Le 23 septembre 2000, un motard bénévole de 51 ans est fauché par un automobiliste à 2,5 grammes. C’est brutal, factuel et point final. Simon, un ami, propose alors : « Si tu veux, l’année prochaine, on organise une course en son honneur. Je t’aiderai. » Guillaume Delpech accepte, sans grand bagage d’organisateur, mais avec la tenacité d’un type qui vient du vélo après avoir été converti par une étape du Tour (Domaine du Rouret, 1984, victoire de Fons de Wolf et l’échauffourée Hinault–Fignon pour le spectacle). Premier acte : créer un club, déposer un dossier en préfecture, réunir 20 000 francs en août 2001, tracer un circuit autour de Ruoms — ascension du rocher de Sampzon, 2 km à 8 %. Premier plateau : cinquante coureurs, une banderole Crédit Agricole mitée qui ne sponsorisait même pas l’épreuve, et le camion des services techniques en guise de podium. Artisanal ? Oui. Sincère ? Aussi.

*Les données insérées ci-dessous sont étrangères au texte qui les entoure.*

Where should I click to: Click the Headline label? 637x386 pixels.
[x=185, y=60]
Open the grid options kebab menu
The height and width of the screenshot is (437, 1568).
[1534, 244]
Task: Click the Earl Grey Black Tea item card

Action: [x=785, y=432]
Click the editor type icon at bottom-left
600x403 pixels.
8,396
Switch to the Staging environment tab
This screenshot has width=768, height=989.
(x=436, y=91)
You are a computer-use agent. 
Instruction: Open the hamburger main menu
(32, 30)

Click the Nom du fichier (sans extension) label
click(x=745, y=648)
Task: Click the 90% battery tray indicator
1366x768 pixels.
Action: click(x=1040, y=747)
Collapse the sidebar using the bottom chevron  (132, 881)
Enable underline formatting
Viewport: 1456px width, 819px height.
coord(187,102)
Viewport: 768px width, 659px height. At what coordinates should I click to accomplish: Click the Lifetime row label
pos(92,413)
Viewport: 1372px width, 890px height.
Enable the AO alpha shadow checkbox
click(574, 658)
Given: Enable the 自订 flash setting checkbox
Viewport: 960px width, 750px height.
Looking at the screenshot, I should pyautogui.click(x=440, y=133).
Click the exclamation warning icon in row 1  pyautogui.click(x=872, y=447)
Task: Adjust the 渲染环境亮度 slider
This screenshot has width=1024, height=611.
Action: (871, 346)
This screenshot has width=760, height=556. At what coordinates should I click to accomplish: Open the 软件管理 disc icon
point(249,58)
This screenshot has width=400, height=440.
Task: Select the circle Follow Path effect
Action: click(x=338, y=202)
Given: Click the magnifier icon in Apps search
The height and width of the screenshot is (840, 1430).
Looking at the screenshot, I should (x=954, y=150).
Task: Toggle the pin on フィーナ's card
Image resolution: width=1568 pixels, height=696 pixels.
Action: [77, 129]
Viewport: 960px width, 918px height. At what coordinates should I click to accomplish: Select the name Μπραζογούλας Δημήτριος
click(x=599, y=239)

La chevauchée administrative et sportive n’a rien d’un conte. Guillaume raconte les étapes avec la froideur des chiffres. En 2004, le Souvenir Francis-Delpech bascule en Élité nationale. En 2007, la Coupe de France des clubs passe par là. En 2008 arrive le label UCI 1.2. En 2010, on franchit la porte du statut professionnel, changement de calendrier en février entre le Tour du Haut-Var et la Classic Haribo, création d’une seconde épreuve en 2013 pour faire corps avec la Drôme, et enfin diffusion télé en 2014 — coïncidence pittoresque, c’est chez eux que Romain Bardet décroche sa première victoire au plus haut niveau. Le nom évolue : Faun-Ardèche Classic et Faun Drôme Classic sur L’Équipe. Ambitions supérieures ? Guillaume en rêvait : World Tour, Mondial. Le coup de frein est administratif : l’Union cycliste internationale n’accorde pas de nouvelle licence WT aux pays « berceau du vélo » et le Mondial 2027 est attribué à Sallanches. Solide plan B : organiser les Championnats d’Europe, du 1er au 5 octobre, avec un budget de 2 millions d’euros et la promesse d’un plateau de rêve — Tadej Pogacar, Remco Evenepoel, Pauline Ferrand-Prévot figurent sur la liste des attendus.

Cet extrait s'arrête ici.